▶ _Do this_
Copy the stretch of items below from the line containing "Where should I" through the line containing "pyautogui.click(x=582, y=42)", both lines included, reproducing them verbatim. Leave the pictures out of your answer.

▶ _Records_
━━━━━━━━━━━━━━━━

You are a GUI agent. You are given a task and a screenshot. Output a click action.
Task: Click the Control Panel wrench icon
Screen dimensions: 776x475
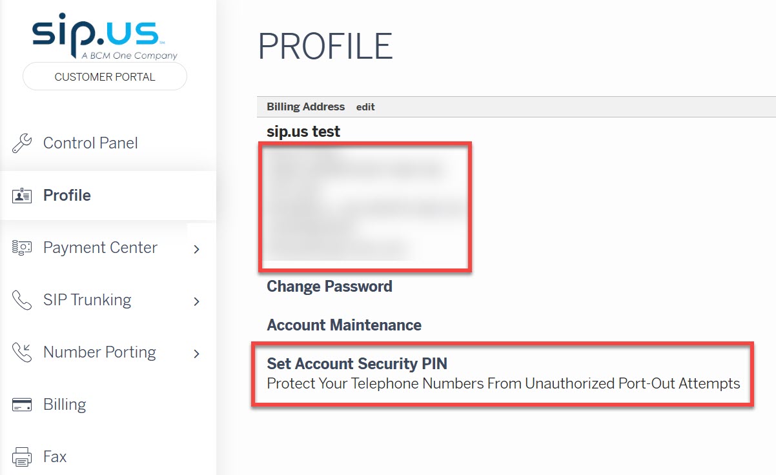[22, 143]
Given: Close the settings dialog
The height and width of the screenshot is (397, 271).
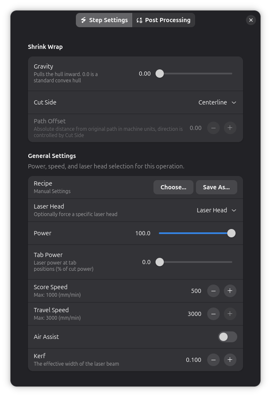Looking at the screenshot, I should (x=251, y=20).
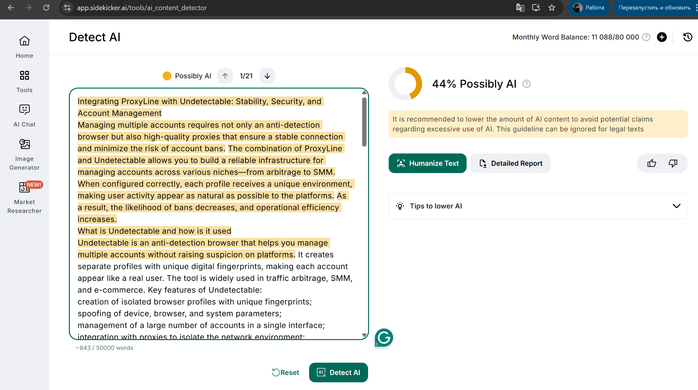Open the Tools grid icon

pos(24,75)
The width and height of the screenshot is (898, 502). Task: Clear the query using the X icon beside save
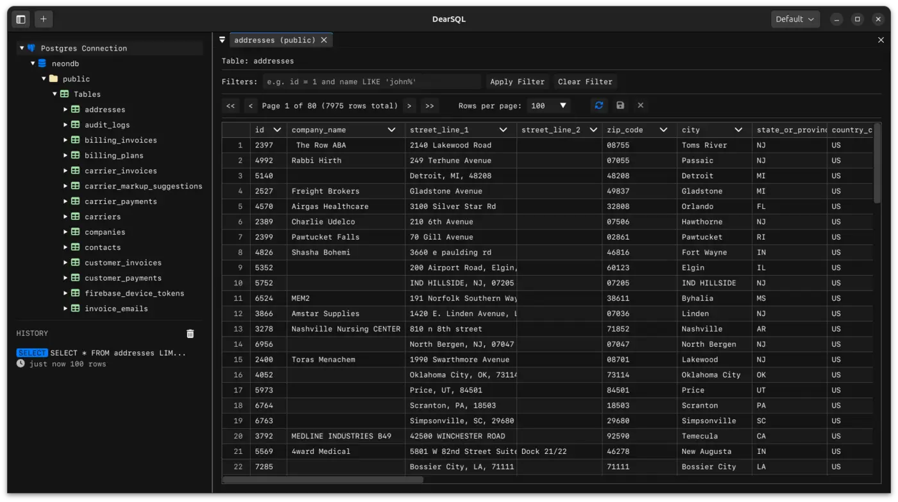(639, 105)
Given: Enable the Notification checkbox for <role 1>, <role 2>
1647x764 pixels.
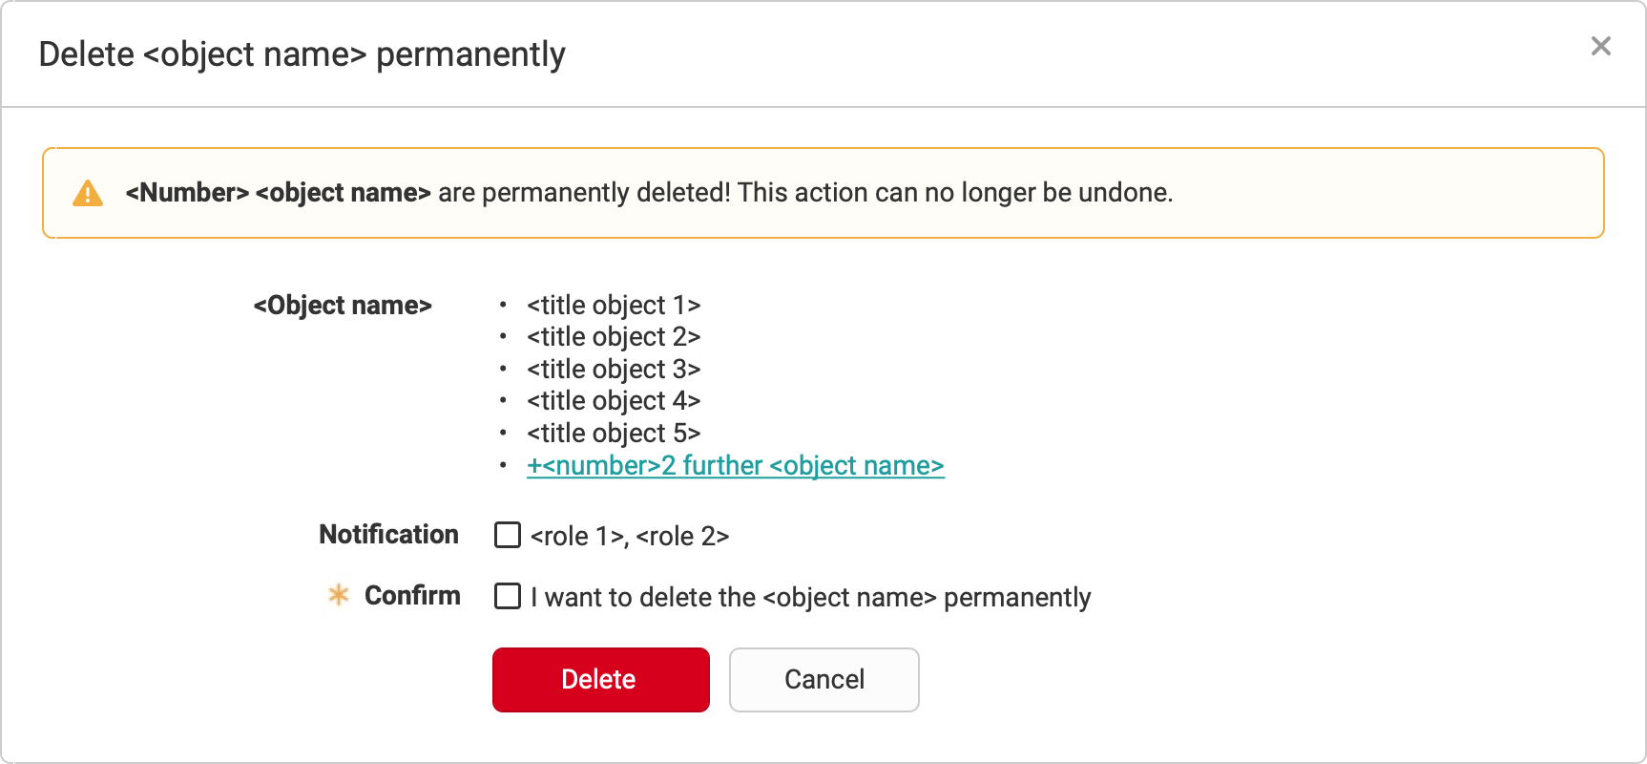Looking at the screenshot, I should [507, 536].
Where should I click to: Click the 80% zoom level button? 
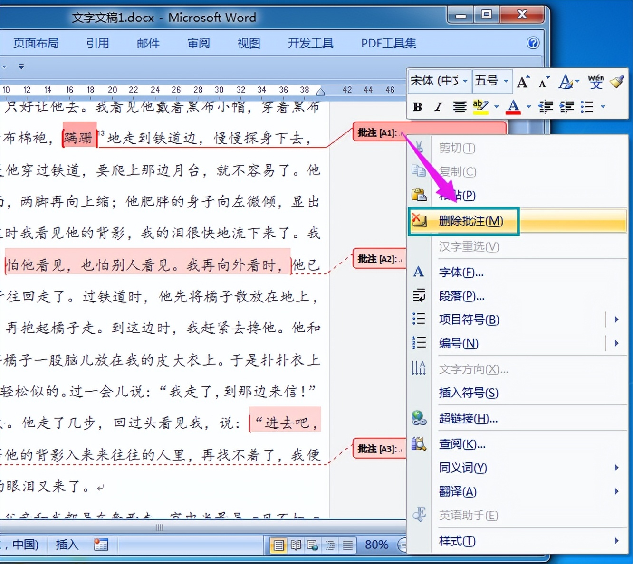pyautogui.click(x=376, y=545)
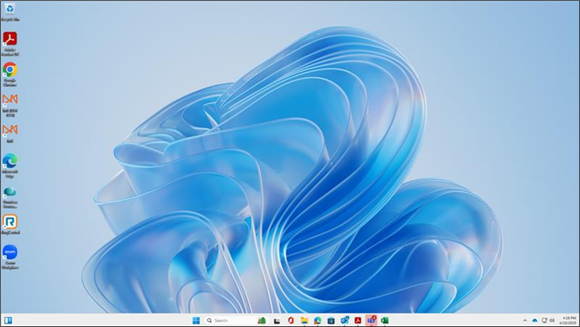Open the OneDrive cloud tray icon

tap(535, 320)
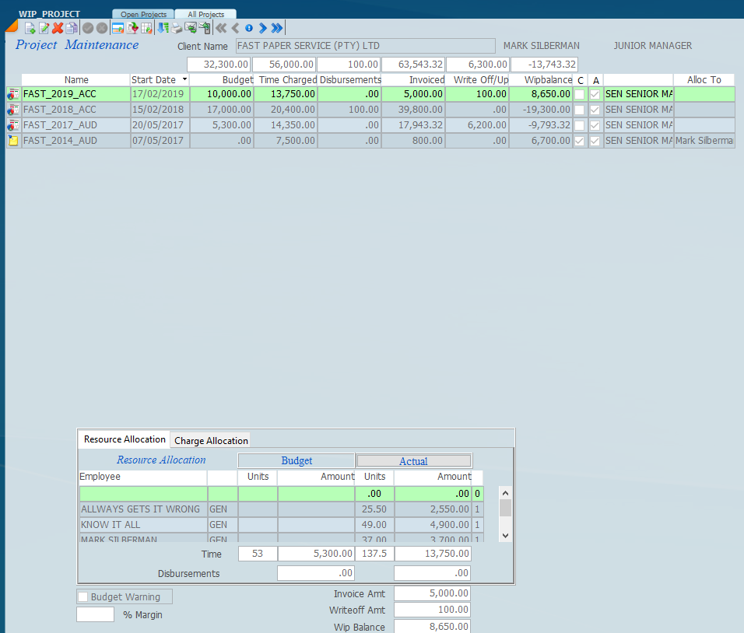The width and height of the screenshot is (744, 633).
Task: Toggle the A checkbox for FAST_2018_ACC
Action: (x=595, y=110)
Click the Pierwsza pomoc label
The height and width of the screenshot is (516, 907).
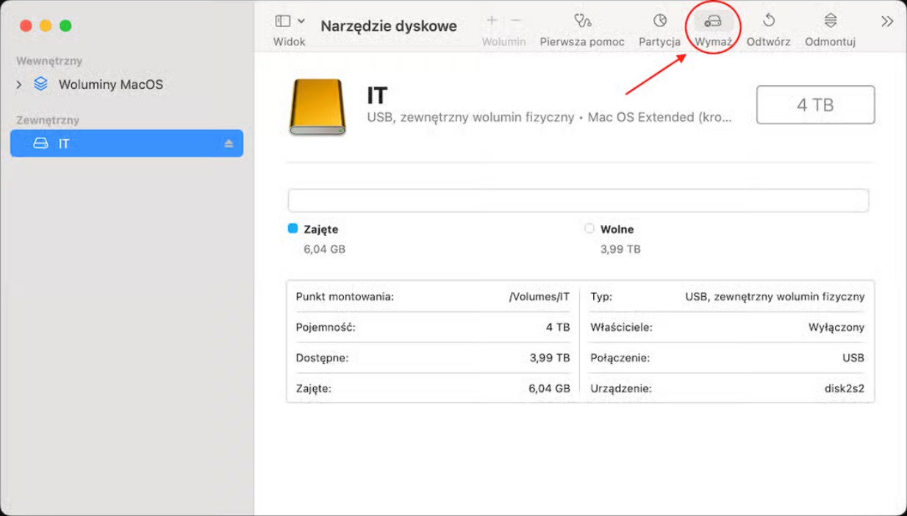pyautogui.click(x=582, y=42)
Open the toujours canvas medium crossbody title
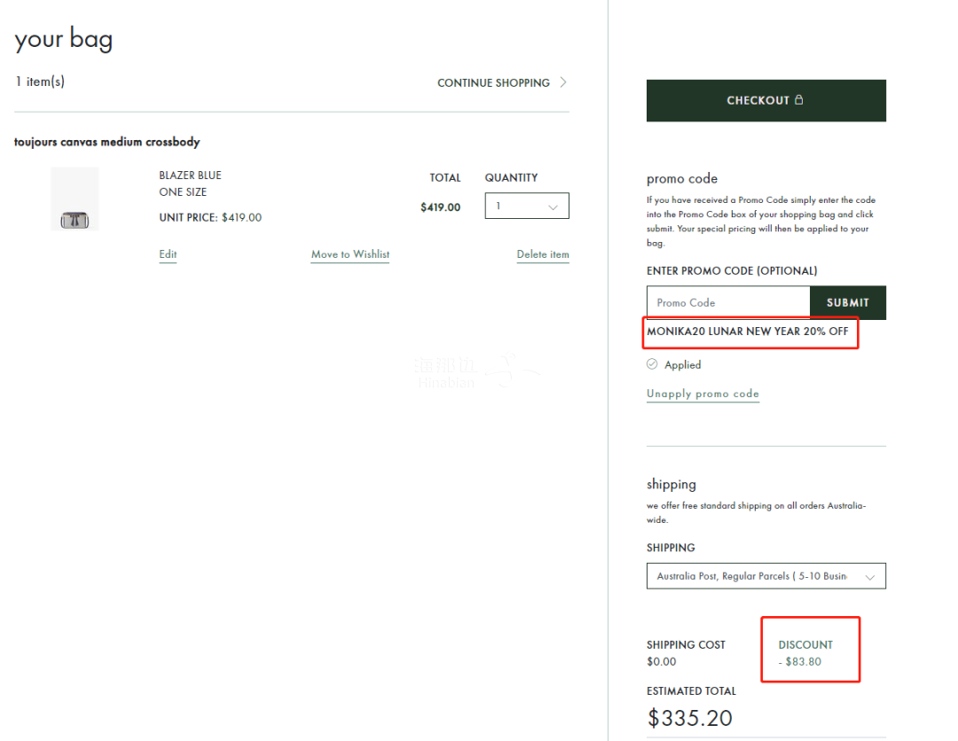This screenshot has height=741, width=958. click(x=107, y=142)
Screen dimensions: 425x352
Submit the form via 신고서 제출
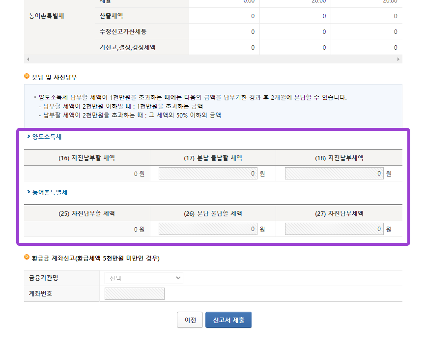[x=228, y=320]
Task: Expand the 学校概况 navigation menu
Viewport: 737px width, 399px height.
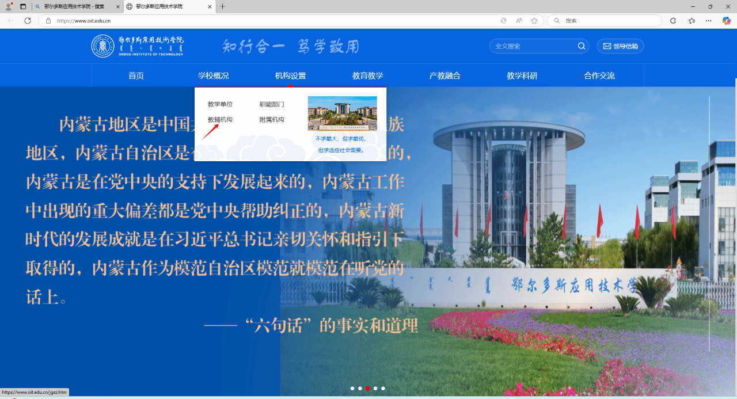Action: pyautogui.click(x=213, y=75)
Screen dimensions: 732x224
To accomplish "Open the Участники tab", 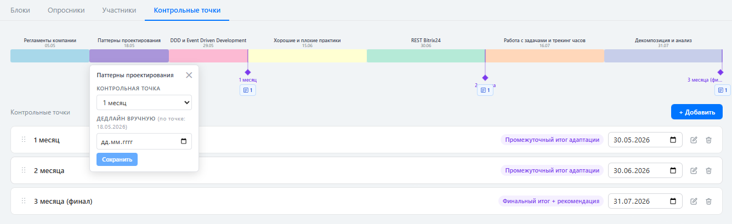I will coord(119,10).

━━━━━━━━━━━━━━━━

▶ _Written solution_
Where should I click to: Click the 80% zoom level button? 
pyautogui.click(x=376, y=545)
Open the OneDrive cloud tray icon

tap(535, 320)
The width and height of the screenshot is (744, 633).
Task: Toggle the A checkbox for FAST_2018_ACC
Action: (x=595, y=110)
Click the Pierwsza pomoc label
The height and width of the screenshot is (516, 907).
pyautogui.click(x=582, y=42)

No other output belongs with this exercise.